» **WORK INSTRUCTIONS**:
When the line containing "Where should I click to: Open the Onest" appears in the entries below, begin printing there and stop after the line containing "Given: Open All Campaigns in sidebar"; print each of those lines exactly and no other line.

[Saved data entries]
=====

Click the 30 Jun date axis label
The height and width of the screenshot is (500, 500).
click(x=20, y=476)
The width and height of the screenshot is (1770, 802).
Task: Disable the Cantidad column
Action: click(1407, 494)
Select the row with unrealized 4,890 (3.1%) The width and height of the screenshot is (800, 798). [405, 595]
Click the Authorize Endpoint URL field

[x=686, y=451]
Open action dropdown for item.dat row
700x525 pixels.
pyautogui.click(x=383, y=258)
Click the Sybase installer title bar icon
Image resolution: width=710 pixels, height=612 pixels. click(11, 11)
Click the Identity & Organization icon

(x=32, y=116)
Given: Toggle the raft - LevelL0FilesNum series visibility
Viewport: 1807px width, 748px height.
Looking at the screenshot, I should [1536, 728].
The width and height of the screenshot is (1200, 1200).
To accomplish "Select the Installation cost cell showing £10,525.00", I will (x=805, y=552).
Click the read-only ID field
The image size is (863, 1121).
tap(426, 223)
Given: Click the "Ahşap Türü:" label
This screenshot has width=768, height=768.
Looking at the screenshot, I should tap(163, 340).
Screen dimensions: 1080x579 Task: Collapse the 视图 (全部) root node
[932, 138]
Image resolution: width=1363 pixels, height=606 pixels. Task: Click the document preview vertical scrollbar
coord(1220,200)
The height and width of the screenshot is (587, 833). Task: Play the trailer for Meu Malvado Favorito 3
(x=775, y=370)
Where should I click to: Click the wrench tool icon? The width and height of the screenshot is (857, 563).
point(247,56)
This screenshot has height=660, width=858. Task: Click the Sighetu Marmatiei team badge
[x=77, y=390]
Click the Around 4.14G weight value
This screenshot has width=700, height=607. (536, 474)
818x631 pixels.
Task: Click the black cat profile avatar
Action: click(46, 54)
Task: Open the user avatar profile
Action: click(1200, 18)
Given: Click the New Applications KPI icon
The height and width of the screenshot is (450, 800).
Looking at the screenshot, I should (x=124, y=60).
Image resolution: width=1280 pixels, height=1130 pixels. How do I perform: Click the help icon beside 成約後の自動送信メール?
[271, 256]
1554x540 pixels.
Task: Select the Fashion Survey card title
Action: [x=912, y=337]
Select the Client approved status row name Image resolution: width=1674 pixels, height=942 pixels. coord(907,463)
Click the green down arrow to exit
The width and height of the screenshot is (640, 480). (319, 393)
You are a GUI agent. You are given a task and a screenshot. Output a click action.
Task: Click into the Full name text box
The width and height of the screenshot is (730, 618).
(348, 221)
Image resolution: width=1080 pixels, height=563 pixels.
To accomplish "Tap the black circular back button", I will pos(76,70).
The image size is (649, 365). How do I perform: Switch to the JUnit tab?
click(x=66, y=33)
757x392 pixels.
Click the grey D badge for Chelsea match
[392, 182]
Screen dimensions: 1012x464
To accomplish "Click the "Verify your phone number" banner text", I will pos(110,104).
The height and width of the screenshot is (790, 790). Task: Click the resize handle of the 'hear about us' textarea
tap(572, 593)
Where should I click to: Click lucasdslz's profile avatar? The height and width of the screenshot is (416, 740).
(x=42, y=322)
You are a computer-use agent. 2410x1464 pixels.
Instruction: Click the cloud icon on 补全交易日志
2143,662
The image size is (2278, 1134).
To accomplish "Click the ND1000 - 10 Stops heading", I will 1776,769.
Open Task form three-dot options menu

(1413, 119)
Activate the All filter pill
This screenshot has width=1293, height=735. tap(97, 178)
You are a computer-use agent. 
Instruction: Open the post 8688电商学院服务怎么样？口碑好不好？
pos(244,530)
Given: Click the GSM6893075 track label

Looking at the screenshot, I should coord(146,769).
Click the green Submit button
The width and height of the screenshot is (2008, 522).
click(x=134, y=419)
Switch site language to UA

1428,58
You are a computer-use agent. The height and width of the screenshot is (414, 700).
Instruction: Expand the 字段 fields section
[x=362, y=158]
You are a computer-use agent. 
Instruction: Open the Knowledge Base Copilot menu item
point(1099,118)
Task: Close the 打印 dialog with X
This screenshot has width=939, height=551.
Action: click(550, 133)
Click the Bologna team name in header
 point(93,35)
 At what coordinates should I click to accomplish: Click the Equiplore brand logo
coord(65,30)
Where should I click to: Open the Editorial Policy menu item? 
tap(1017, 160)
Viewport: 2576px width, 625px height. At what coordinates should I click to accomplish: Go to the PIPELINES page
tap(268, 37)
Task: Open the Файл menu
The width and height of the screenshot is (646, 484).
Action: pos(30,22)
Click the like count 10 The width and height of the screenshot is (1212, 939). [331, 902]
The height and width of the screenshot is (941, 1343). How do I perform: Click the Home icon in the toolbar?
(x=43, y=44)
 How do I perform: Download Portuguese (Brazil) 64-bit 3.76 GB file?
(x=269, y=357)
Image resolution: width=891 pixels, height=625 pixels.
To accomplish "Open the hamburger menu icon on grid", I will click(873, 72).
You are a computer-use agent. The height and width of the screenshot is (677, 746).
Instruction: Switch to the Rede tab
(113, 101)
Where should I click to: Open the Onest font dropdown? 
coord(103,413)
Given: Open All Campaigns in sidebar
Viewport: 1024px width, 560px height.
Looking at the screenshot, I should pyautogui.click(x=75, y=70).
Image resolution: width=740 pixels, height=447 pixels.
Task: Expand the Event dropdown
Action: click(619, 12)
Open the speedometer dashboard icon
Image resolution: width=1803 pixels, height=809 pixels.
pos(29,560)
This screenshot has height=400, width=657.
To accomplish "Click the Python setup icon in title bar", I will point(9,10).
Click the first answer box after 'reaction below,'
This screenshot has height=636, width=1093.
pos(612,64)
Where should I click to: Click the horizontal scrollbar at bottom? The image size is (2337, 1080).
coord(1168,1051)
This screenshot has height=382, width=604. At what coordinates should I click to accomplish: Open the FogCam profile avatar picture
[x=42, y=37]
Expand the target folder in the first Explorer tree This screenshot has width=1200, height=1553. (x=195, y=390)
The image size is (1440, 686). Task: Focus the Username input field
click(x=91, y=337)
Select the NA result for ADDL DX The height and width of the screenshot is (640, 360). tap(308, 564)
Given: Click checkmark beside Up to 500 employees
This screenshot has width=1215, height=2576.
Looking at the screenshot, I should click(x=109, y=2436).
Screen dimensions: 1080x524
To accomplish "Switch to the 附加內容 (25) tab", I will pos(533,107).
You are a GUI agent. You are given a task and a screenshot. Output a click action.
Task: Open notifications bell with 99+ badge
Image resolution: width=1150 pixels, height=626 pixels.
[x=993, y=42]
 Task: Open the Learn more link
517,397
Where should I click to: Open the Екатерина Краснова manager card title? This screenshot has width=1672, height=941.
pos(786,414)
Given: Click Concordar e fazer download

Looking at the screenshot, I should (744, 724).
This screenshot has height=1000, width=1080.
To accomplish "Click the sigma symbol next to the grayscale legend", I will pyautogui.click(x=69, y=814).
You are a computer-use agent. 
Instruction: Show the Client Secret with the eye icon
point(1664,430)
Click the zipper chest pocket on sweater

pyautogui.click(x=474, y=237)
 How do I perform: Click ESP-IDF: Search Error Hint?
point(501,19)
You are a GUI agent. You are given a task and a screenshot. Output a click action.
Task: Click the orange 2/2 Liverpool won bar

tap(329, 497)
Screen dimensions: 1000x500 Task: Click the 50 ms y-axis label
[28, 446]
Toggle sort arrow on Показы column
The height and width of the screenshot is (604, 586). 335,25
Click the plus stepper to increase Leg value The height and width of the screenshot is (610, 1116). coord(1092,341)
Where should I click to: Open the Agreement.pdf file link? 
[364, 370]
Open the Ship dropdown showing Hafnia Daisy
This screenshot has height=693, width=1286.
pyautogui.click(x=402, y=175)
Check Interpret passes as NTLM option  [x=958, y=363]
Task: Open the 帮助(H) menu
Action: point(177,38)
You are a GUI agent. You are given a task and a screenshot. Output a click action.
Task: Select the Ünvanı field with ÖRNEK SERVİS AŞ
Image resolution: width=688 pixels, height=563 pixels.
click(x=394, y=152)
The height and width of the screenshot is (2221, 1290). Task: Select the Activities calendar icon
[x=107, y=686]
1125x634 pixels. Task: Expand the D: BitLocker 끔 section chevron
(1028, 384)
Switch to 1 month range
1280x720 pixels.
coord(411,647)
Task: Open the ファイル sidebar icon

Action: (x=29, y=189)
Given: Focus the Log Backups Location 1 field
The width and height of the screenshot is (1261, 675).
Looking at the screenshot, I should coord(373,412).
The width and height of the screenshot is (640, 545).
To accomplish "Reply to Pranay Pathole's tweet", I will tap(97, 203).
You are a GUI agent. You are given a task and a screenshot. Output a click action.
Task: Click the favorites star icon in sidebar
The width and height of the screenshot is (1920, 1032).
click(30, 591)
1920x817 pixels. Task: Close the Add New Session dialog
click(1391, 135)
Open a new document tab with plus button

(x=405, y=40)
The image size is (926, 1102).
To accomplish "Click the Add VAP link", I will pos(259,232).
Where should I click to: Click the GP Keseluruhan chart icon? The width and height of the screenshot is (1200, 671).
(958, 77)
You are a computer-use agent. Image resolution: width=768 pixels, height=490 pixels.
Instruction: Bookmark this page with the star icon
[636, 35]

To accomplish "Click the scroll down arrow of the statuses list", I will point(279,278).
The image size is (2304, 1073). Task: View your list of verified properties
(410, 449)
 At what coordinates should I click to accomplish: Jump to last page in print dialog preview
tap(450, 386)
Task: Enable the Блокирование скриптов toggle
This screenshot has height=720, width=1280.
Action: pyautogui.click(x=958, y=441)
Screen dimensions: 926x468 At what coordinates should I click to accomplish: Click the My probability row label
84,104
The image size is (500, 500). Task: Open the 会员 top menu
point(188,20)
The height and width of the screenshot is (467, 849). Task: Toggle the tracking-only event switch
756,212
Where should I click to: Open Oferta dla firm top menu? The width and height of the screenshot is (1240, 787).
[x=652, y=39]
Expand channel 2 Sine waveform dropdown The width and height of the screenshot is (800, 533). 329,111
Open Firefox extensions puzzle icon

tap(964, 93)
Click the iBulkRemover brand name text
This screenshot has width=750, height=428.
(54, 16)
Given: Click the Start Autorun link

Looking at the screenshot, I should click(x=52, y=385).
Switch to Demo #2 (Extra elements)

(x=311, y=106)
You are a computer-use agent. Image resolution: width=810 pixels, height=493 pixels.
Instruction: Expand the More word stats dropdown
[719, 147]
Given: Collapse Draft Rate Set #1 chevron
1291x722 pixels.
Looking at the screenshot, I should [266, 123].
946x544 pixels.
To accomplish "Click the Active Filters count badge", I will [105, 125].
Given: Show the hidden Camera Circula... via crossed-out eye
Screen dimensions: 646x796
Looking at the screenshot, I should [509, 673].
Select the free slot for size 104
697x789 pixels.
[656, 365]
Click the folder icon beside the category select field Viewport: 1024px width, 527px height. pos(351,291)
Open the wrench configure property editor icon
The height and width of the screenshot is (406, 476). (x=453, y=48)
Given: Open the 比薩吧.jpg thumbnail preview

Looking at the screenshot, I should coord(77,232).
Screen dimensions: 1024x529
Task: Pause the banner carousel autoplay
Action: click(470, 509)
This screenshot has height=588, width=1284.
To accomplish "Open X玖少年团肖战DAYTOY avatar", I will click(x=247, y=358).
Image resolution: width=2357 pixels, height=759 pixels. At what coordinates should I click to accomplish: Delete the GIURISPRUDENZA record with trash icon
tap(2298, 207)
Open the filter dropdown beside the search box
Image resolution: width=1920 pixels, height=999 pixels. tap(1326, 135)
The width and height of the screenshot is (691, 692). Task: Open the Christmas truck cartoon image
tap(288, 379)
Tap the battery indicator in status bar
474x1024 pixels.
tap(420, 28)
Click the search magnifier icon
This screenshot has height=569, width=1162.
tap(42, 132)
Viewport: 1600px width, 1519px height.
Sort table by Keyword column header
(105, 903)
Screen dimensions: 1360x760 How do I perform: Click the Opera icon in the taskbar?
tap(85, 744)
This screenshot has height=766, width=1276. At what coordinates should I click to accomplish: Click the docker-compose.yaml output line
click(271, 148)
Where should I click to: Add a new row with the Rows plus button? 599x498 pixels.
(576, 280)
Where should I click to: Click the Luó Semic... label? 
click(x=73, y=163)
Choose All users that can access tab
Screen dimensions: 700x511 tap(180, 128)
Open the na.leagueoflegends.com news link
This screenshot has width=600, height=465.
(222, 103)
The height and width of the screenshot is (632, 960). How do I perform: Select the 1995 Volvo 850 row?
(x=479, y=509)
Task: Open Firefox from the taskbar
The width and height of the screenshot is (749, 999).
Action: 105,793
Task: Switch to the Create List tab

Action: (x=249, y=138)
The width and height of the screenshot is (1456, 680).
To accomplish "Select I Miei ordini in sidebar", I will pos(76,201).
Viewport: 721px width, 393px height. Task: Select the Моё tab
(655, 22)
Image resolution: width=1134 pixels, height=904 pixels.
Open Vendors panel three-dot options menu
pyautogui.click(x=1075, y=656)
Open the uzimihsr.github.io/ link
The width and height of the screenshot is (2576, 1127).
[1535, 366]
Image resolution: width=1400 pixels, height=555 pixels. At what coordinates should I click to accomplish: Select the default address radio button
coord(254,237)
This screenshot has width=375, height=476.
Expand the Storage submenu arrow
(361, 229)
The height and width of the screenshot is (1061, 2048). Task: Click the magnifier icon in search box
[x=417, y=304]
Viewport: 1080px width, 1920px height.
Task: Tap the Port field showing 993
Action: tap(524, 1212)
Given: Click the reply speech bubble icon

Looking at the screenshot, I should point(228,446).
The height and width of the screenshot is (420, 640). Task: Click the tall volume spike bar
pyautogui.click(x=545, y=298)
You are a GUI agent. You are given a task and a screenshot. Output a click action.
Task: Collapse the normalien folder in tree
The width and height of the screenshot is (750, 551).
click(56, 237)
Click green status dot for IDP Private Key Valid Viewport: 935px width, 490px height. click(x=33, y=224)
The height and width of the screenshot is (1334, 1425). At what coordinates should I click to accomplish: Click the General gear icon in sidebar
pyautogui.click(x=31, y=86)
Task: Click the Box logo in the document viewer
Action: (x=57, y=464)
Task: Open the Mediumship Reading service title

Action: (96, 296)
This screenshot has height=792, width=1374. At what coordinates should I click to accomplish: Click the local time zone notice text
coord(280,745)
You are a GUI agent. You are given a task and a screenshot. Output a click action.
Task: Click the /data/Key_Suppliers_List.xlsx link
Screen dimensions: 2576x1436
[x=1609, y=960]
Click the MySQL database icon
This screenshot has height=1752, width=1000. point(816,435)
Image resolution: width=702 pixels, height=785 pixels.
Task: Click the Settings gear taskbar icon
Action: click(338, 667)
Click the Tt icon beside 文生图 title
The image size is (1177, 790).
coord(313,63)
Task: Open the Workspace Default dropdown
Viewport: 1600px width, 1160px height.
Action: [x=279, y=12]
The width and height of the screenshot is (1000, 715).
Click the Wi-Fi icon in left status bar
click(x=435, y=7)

=====

» **ANSWER TO THIS TASK**:
Where should I click to: Open the Onest font dropdown? 
coord(103,413)
Given: Open All Campaigns in sidebar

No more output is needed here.